One thing that doesn't get talked about much in the white hot heat of the homofascists' movement is their theft of cultural imagery and language — for example, the word "gay," and then the rainbow.
Those words and images don't belong to people who have sex with their sex. They just stole them. To show you how insidious this has been, we'd like you to see this book. It's called The Enchanted Rainbow.
In 2015, the title would imply some sordid homosexual drug trip, but that's not what it's about at all. It's a sweet little children's book hearkening back to a time of innocence. It's close to 50 years old now and presents a time when boys were boys, fathers were fathers, and evil didn't rule the world.

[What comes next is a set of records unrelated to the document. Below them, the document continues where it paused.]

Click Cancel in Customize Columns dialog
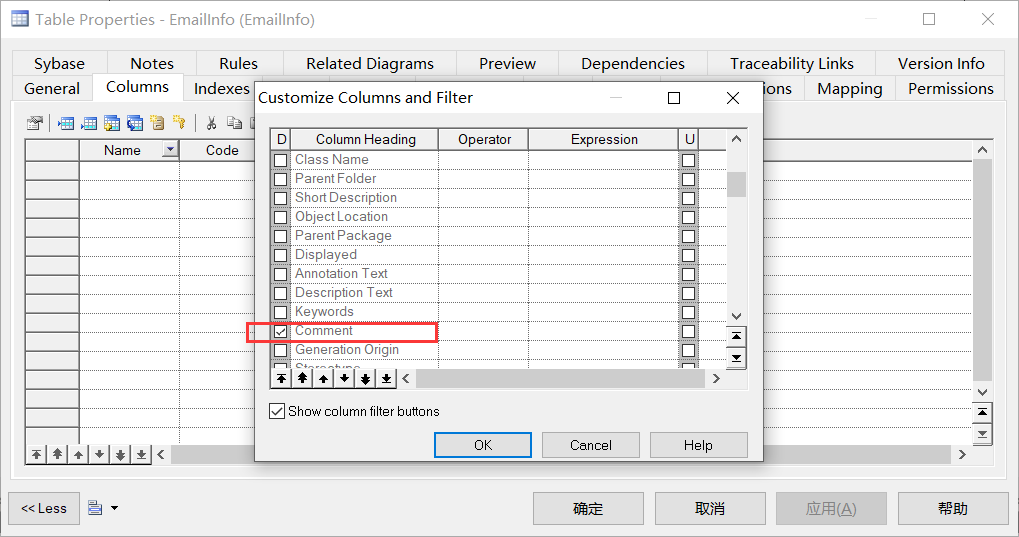The image size is (1019, 537). pyautogui.click(x=591, y=445)
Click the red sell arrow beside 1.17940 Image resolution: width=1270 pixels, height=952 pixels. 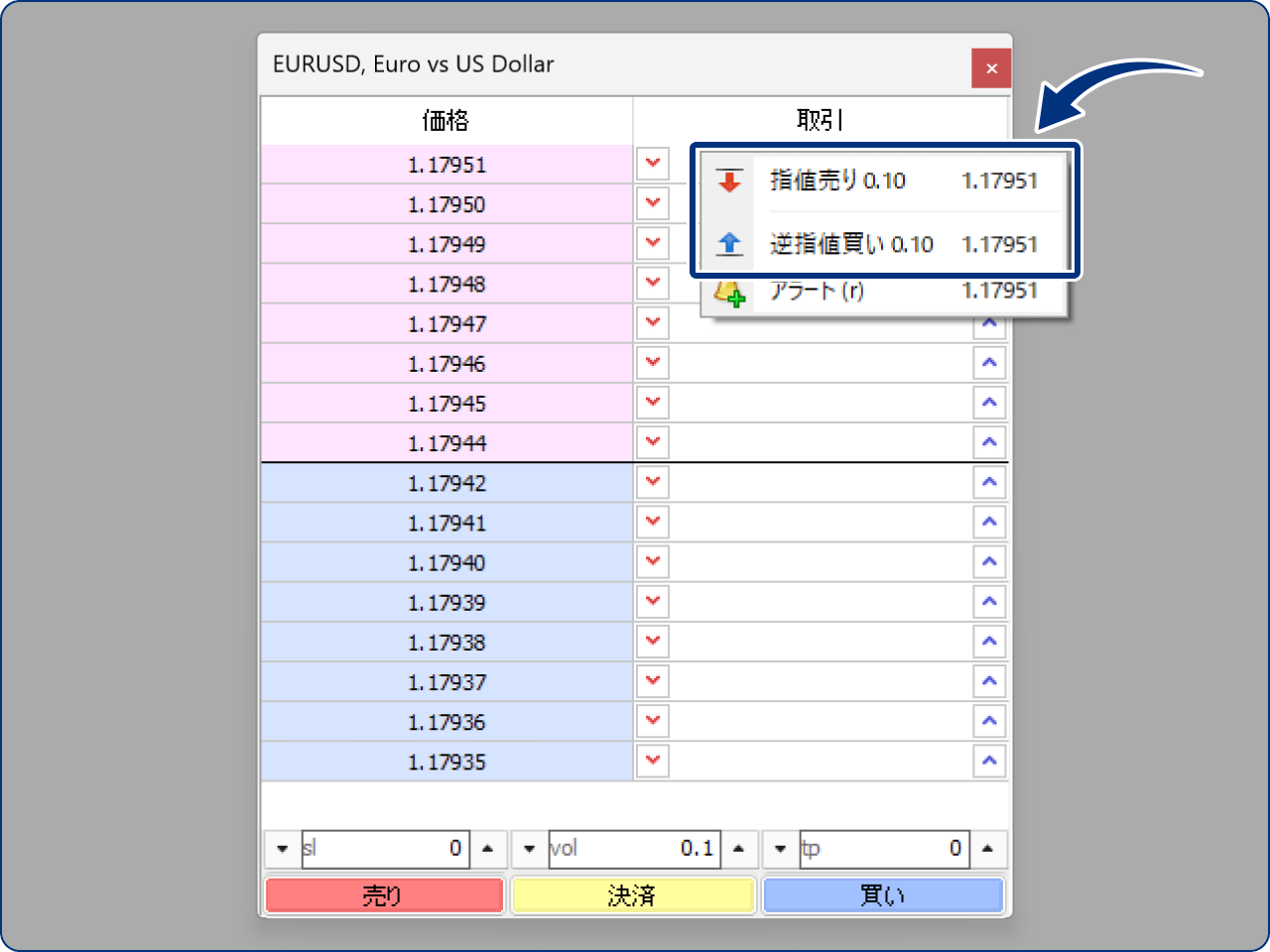pos(652,561)
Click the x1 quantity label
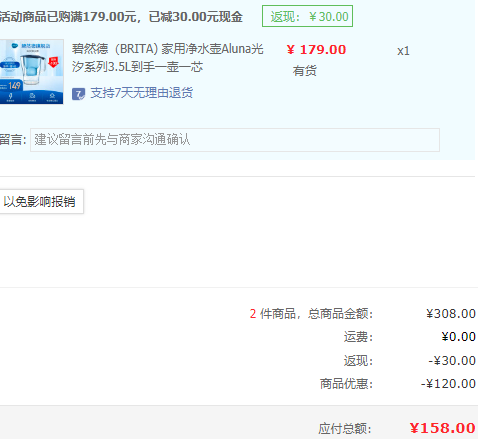478x439 pixels. point(403,51)
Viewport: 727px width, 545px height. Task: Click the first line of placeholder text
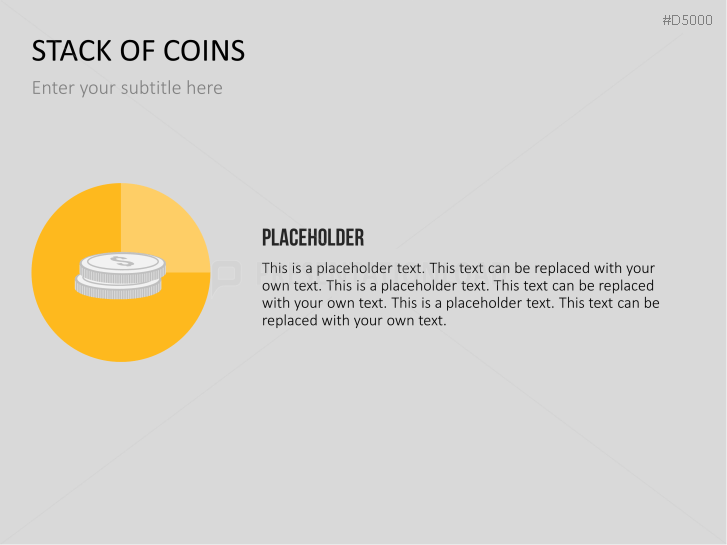458,268
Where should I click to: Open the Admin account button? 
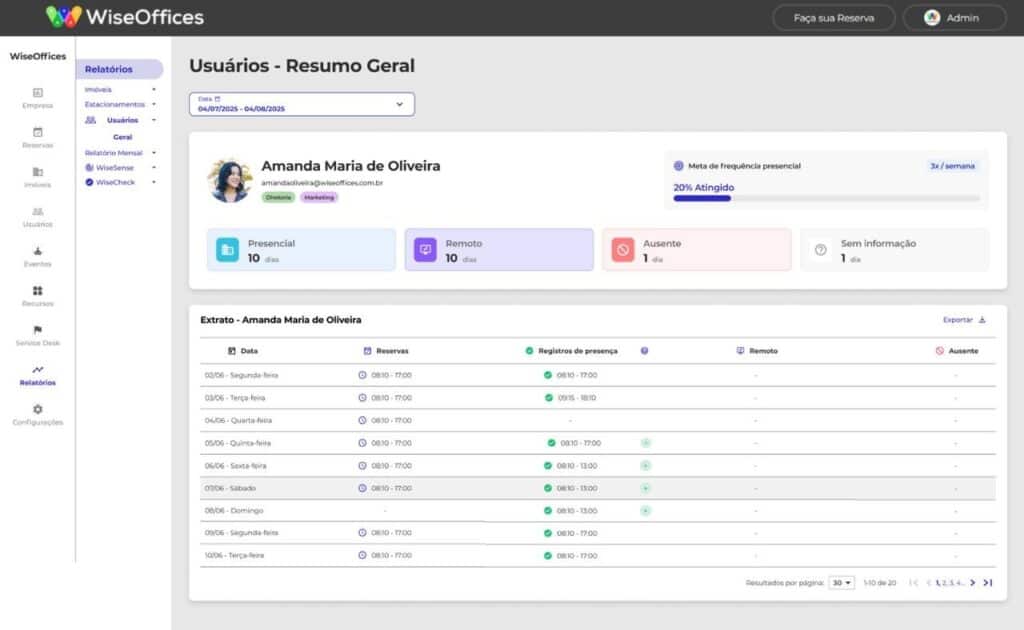tap(954, 18)
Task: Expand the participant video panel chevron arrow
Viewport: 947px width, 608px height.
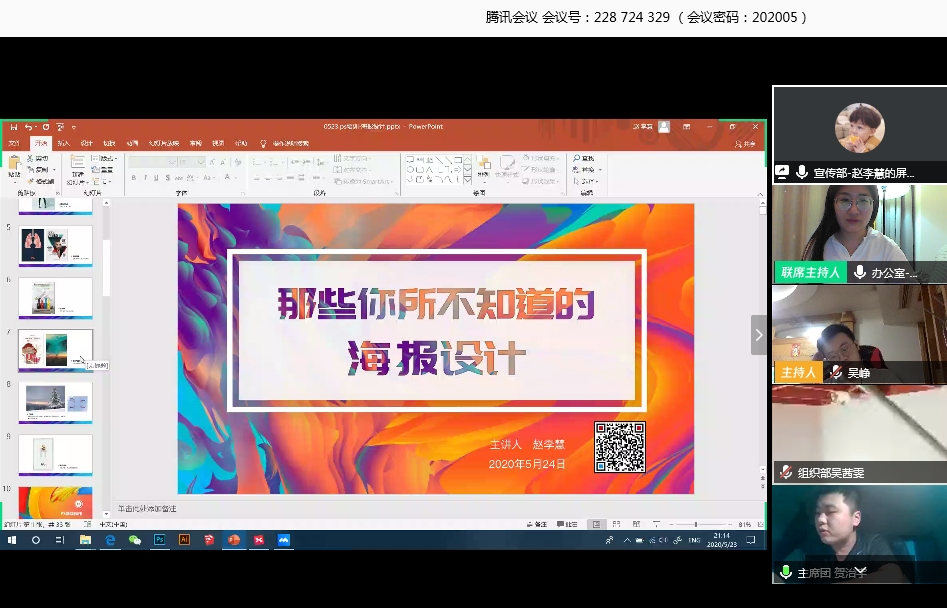Action: pyautogui.click(x=758, y=335)
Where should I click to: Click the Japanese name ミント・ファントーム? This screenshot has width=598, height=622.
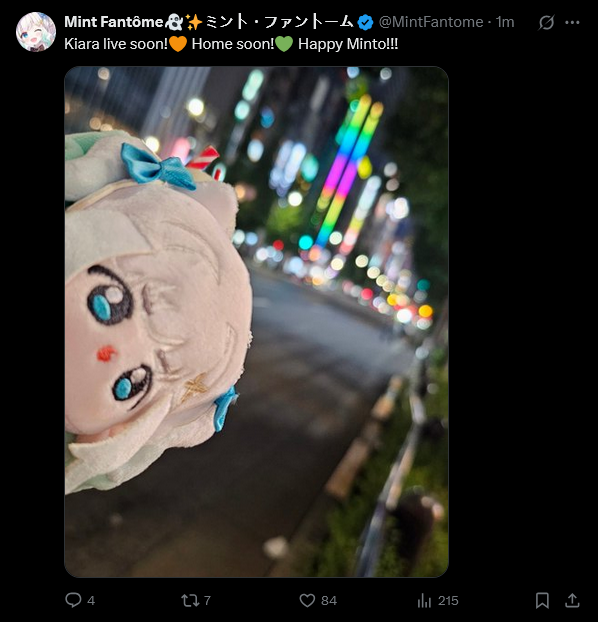279,22
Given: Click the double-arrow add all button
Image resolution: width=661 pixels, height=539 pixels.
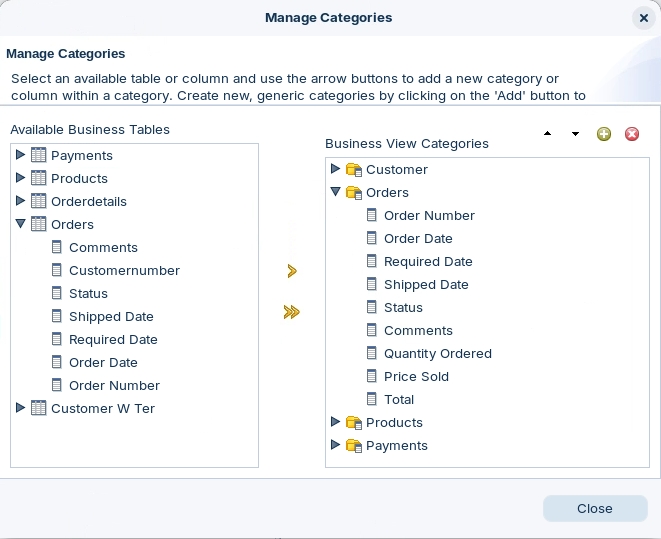Looking at the screenshot, I should coord(292,312).
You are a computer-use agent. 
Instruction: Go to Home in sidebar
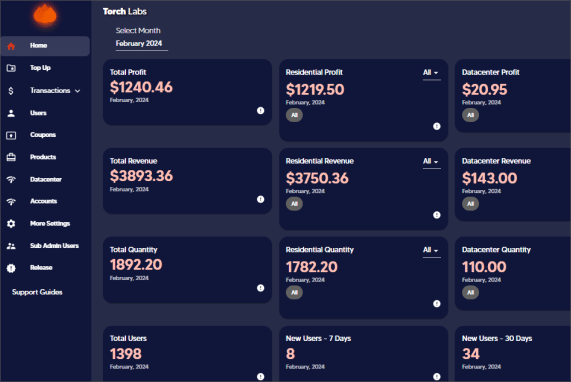[45, 46]
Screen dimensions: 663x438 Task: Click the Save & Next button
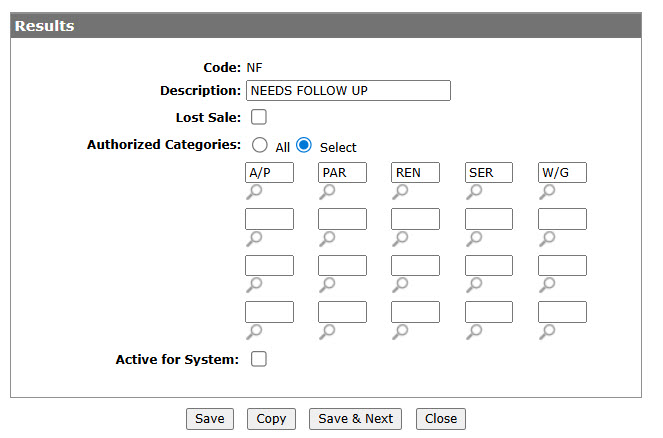(x=356, y=419)
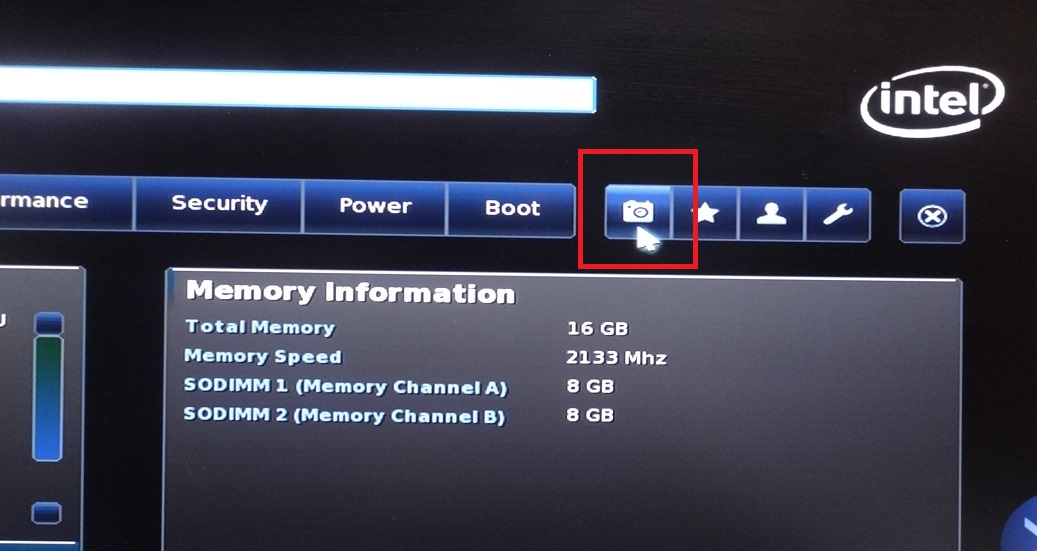Open favorites with the star icon
The image size is (1037, 551).
click(705, 213)
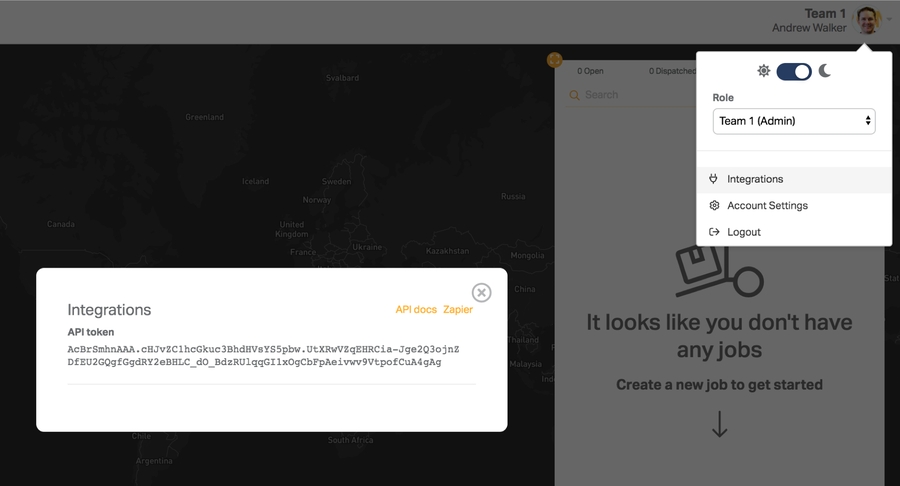This screenshot has width=900, height=486.
Task: Click the logout arrow icon
Action: [x=714, y=232]
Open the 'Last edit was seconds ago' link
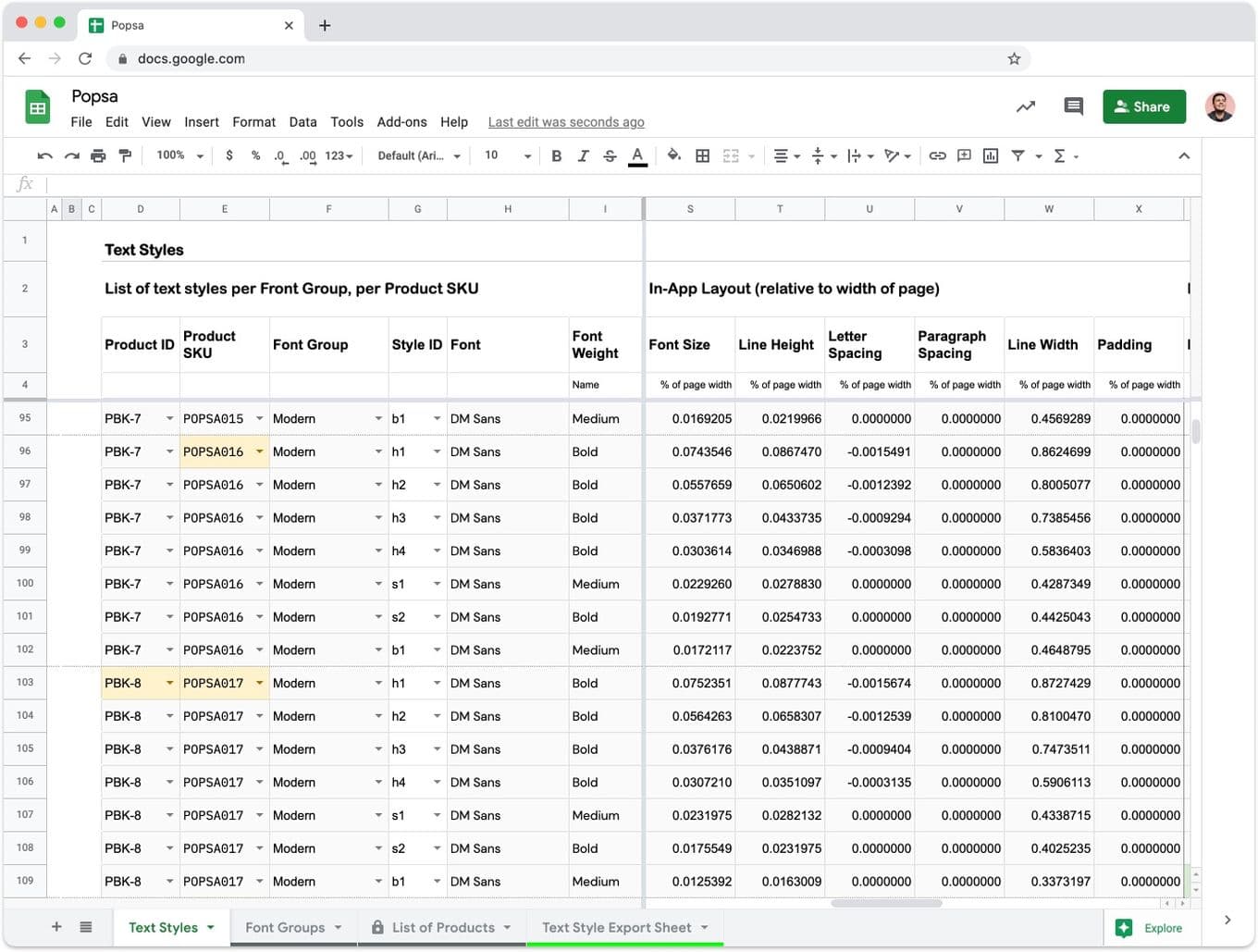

I have a deep affinity to this book because it was written for me by my father when I was a little boy.
It recounts the time he spent as a young boy on his uncle's farm during the summer of 1945, far away from the destruction of a world war. My father often tells me of that magical summer for him, when he and two friends frolicked around his Uncle Bill's farm doing what all young people do: goof around, jump in the creek, race each other down dirt paths.
When I was a little boy, he would tell me about that summer and decided to write a little story for my brother and me. Having a fertile imagination, he added to the pleasant memories by creating a fictional set of fairies called Rip, Zip and Zing, and gave the book its original title of The Rainbow Fairies.
The original typed-out manuscript got lost somehow in all our moving around in the U.S. Air Force, so a number of years ago I suggested to my dad that he should rewrite the book — which he did.
The Enchanted Rainbow is that new work. So after he rewrote it a number of years back, he and I stumbled across it about a year ago and reread it.
What a difference a half-century makes. All the talk of rainbows and fairies now carries all kinds of baggage with it that it did not used to. Think about this for a moment: A book written by a loving father to his two young boys back in the 1960s now has language in it that could easily mean something other than what it meant originally. Even the ability to transmit a legacy of love has been affected by this rotten evil. My dad Russ wrote this for a pure, simple reason — and even that has become marred.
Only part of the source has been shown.